A 3B model, so it is not demanding. Here is exactly what the repo and model card state about hardware. Numbers that are not published are marked as such, not guessed.

ComponentWhat the repo says
GPU (recommended)H100 (Hopper). The paper reports 12.7 boxes per second on a single H100.
GPU (supported)A100, L40 and similar. Use --attn_implementation sdpa, which handles sequences up to about 4K tokens.
Long-context attentionMagiAttention, for 16K to 32K+ token sequences. It supports Hopper and Blackwell GPUs only.
PrecisionBF16. The worker loads the model with dtype=torch.bfloat16 by default.
Core dependencytransformers==4.57.1, plus accelerate, deepspeed, timm, and peft (auto-installed).
Modelnvidia/LocateAnything-3B: a Qwen2.5 decoder and a Moon-ViT vision encoder, about 3B parameters.
LicenseCode is Apache 2.0. Model weights are under the NVIDIA License (see LICENSE_MODEL).
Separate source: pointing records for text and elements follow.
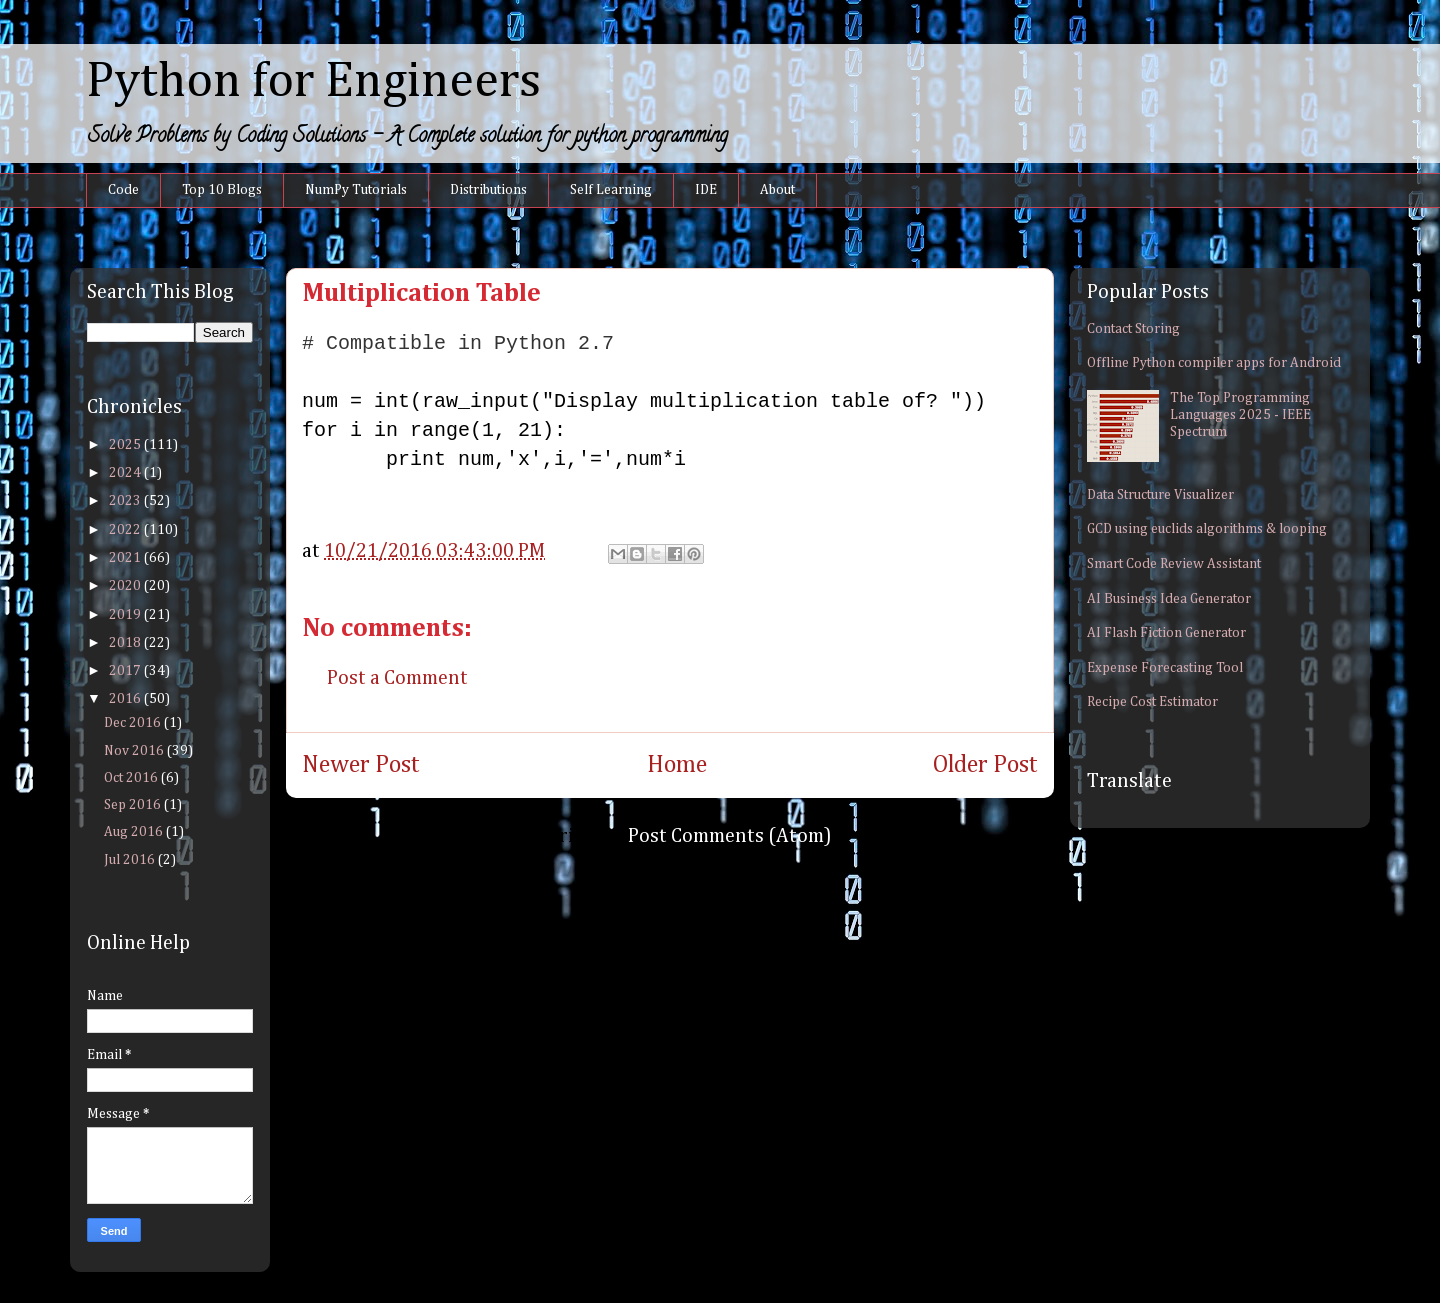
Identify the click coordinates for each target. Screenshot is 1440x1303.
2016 (126, 699)
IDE (706, 190)
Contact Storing (1133, 329)
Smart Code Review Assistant (1174, 564)
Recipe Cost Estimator (1152, 702)
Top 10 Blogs (222, 190)
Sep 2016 (134, 805)
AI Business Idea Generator (1169, 599)
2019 (126, 615)
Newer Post (361, 765)
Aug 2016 (135, 832)
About (777, 190)
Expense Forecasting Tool (1165, 668)
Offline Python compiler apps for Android (1214, 363)
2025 (126, 445)
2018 (126, 643)
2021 (126, 558)
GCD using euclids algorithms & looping (1207, 529)
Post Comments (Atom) (730, 836)
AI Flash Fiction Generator (1166, 633)
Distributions (488, 190)
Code (123, 190)
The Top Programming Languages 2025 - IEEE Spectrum (1240, 415)
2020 (126, 586)
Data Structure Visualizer (1160, 495)
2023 (126, 501)
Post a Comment (397, 678)
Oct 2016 (132, 778)
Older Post (985, 765)
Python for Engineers (313, 82)
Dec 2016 (134, 723)
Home (677, 765)
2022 (126, 530)
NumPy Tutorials (356, 190)
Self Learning (611, 190)
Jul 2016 (131, 860)
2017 (126, 671)
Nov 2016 (135, 751)
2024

The repo does not publish an exact VRAM figure. As a 3B model in BF16 it fits comfortably on a single modern data-center GPU; the real memory cost depends on image resolution and sequence length.

the takeaway

Stop spelling out boxes. Start snapping them.

That is the whole idea. Treat a box as one thing, draw it in one move, and only slow down when you actually need to.